◆ Records for the task
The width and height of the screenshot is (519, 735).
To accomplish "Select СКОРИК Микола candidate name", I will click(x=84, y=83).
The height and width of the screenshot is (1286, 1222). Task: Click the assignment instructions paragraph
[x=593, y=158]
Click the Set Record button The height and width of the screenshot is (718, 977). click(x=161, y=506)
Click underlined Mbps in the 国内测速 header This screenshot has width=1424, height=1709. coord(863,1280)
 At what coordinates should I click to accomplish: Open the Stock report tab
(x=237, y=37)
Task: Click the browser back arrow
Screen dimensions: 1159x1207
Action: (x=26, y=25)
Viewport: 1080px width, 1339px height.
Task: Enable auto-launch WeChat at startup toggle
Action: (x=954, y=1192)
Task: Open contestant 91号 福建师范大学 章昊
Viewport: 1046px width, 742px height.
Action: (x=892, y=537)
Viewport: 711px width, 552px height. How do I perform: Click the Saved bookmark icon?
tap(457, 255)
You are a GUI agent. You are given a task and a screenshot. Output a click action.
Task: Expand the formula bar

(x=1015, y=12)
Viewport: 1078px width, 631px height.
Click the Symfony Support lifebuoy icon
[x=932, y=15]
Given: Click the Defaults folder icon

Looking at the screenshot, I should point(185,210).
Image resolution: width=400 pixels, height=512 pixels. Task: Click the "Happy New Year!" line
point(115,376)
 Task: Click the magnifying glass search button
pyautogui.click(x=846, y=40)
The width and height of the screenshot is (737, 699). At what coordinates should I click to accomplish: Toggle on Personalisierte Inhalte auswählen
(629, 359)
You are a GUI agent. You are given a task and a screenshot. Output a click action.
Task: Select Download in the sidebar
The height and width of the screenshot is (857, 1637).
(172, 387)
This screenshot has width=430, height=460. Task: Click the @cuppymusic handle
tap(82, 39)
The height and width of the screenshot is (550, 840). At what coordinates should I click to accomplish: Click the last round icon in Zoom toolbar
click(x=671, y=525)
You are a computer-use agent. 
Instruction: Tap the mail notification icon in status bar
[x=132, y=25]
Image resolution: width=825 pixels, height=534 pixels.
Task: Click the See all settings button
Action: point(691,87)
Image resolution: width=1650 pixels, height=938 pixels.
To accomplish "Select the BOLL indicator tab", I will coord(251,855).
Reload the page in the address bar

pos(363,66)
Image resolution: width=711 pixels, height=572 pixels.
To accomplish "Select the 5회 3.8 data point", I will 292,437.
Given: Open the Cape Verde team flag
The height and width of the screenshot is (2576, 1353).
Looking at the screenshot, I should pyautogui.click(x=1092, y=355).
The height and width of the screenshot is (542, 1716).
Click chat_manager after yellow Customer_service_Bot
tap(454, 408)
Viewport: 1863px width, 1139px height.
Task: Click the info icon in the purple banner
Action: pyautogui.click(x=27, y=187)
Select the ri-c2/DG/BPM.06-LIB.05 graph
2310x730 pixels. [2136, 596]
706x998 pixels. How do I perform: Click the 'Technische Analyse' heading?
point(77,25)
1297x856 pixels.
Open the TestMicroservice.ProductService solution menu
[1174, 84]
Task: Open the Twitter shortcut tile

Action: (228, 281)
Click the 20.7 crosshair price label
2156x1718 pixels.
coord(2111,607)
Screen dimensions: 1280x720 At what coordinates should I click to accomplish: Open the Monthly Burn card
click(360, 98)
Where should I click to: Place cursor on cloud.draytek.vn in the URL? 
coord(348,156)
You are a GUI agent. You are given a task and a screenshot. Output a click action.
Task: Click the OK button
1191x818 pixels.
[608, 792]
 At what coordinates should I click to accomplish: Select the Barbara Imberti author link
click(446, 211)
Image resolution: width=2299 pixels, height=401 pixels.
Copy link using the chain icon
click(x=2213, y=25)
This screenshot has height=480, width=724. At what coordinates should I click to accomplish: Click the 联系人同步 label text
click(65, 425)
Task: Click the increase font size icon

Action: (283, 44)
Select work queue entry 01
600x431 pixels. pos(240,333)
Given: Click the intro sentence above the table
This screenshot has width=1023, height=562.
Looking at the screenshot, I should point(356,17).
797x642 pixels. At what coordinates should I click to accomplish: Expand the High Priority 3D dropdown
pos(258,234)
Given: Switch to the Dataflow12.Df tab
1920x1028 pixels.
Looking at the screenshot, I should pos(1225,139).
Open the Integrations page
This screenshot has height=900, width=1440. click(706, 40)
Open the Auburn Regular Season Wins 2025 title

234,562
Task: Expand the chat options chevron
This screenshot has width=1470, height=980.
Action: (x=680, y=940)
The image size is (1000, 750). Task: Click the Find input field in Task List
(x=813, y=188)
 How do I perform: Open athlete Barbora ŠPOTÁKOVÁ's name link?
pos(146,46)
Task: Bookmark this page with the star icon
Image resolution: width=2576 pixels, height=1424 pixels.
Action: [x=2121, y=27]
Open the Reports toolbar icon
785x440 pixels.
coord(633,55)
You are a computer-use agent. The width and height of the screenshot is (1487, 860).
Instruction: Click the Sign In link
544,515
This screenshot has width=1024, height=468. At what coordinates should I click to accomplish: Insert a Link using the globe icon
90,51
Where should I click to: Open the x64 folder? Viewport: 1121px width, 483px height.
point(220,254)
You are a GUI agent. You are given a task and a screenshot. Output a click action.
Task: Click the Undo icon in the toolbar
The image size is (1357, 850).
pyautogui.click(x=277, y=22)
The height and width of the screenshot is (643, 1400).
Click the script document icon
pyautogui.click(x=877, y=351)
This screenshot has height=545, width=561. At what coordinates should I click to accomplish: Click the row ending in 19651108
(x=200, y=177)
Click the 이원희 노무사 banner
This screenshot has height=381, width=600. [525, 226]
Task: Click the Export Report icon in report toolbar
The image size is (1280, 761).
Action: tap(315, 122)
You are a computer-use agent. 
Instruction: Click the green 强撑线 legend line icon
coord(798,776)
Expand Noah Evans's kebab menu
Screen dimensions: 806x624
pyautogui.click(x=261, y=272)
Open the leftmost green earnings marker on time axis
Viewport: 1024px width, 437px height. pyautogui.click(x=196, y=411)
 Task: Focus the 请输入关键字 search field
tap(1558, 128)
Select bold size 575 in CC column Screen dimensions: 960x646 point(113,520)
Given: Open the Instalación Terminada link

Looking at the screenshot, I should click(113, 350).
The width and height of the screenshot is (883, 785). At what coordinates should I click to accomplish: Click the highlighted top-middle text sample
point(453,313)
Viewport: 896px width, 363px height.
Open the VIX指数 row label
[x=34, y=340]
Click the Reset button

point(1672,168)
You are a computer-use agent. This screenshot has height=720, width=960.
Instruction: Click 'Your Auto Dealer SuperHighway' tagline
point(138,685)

◆ Work task
Return only this span, exactly: the line that contains "The width and height of the screenshot is (883, 785)." and all lines after it to the end of the records.

◆ Answer space
The width and height of the screenshot is (883, 785). At what coordinates should I click to accomplish: Click the highlighted top-middle text sample
point(453,313)
Viewport: 896px width, 363px height.
Open the VIX指数 row label
[x=34, y=340]
Click the Reset button

point(1672,168)
You are a computer-use agent. This screenshot has height=720, width=960.
Instruction: Click 'Your Auto Dealer SuperHighway' tagline
point(138,685)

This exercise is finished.